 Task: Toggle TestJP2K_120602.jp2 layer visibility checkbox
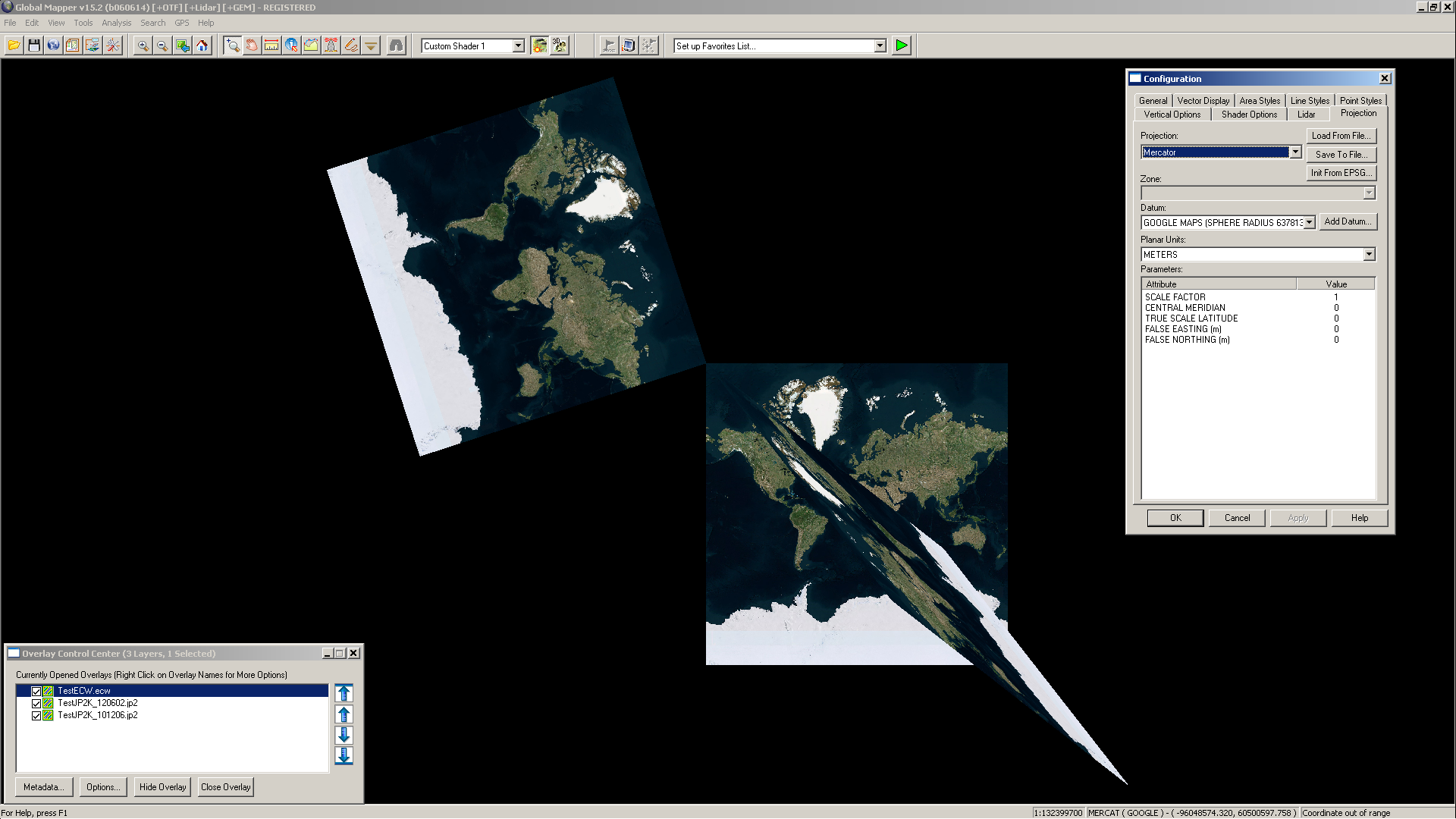[36, 703]
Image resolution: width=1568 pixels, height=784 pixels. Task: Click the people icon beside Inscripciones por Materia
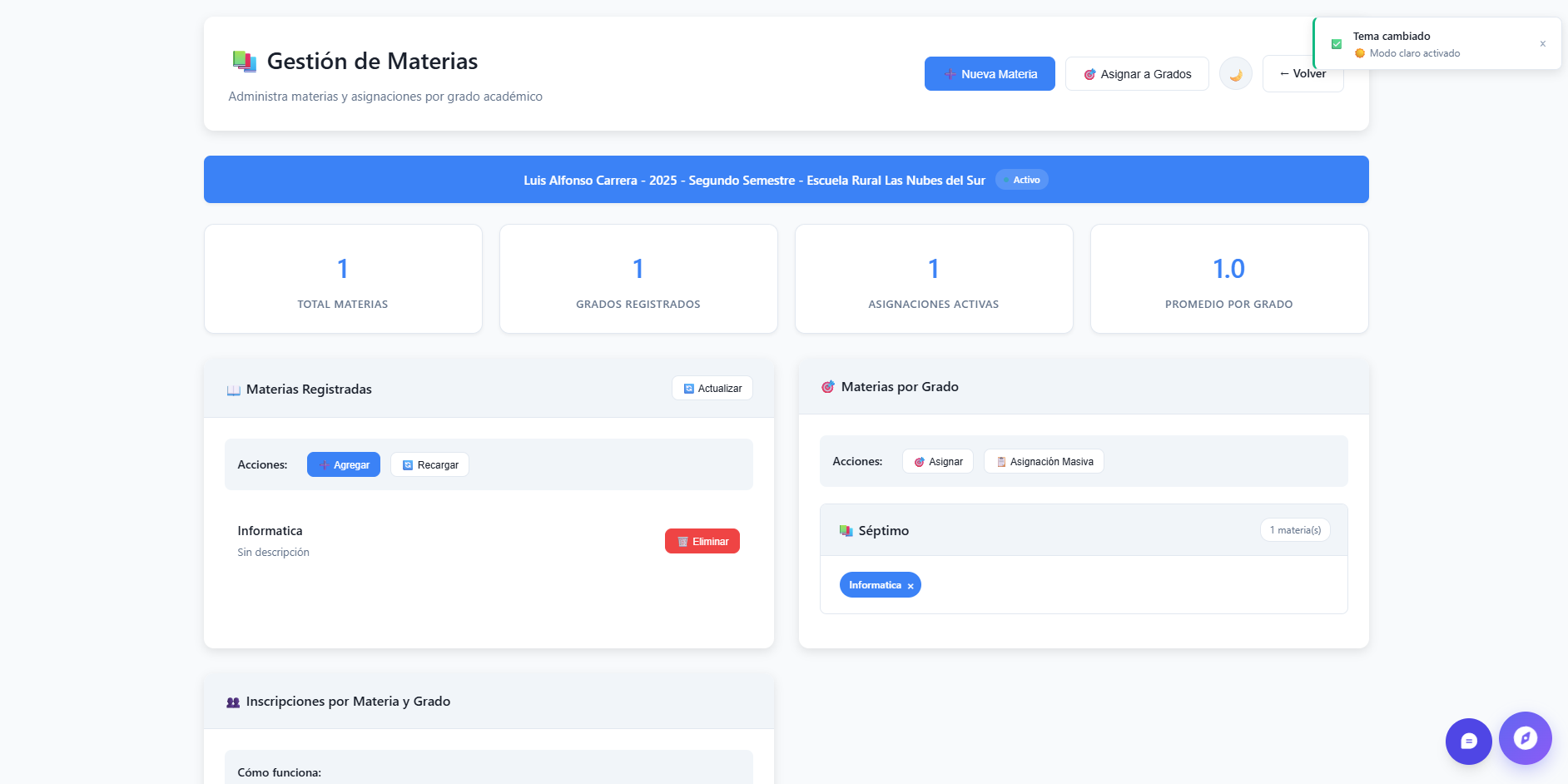232,702
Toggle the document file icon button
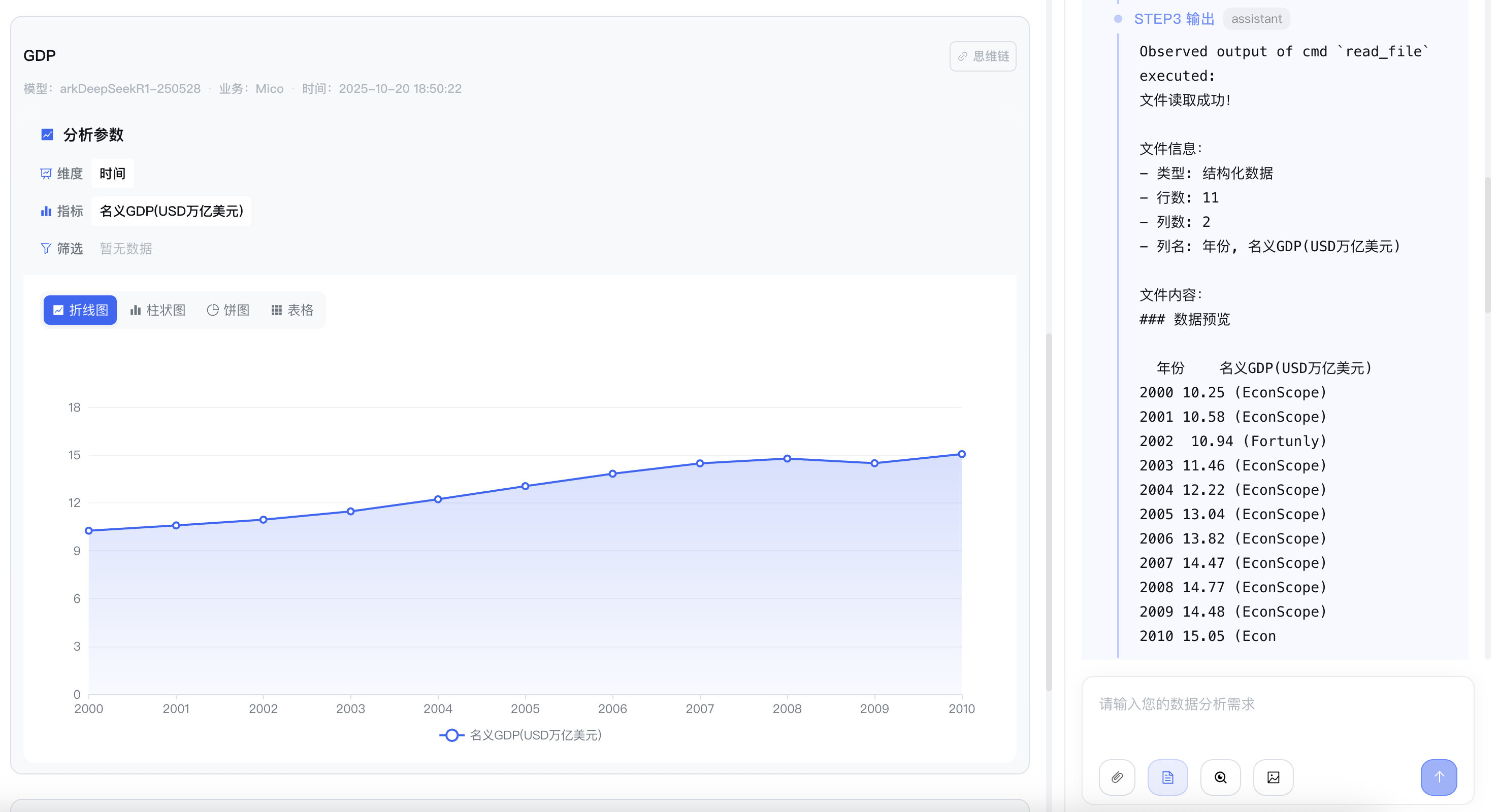This screenshot has height=812, width=1499. click(1167, 777)
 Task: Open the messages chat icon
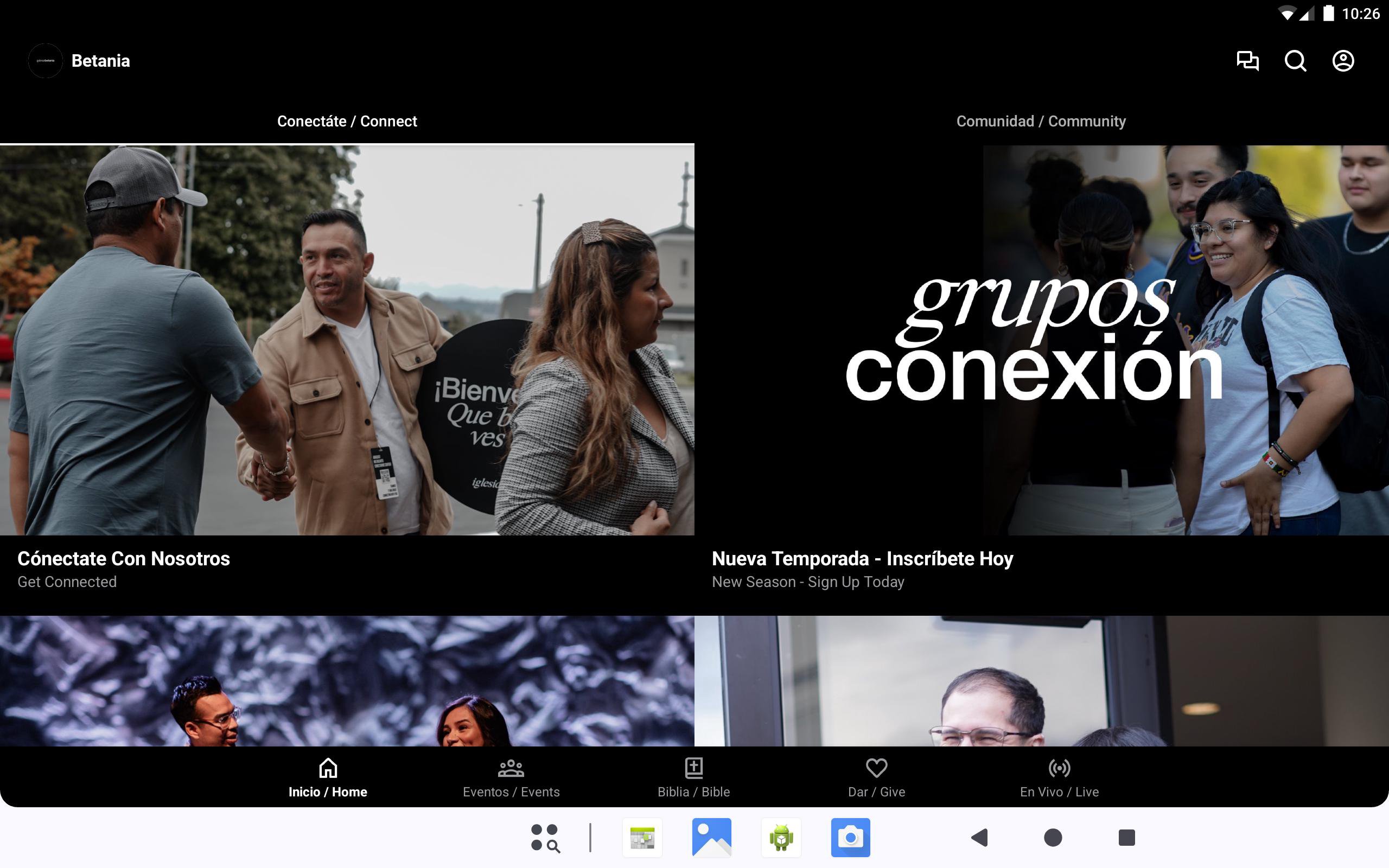[x=1247, y=61]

★ ★ ★ ★ ★ ★ ★

Transcribe, please, the lines from the one holding "Image resolution: width=1568" to the final line of the material, both included, exactly and with no extra lines, and skip the pictures.

**RESPONSE:**
Image resolution: width=1568 pixels, height=784 pixels. Task: Click the people icon beside Inscripciones por Materia
232,702
Toggle the document file icon button
This screenshot has height=812, width=1499. click(1167, 777)
 Task: Open the messages chat icon
[x=1247, y=61]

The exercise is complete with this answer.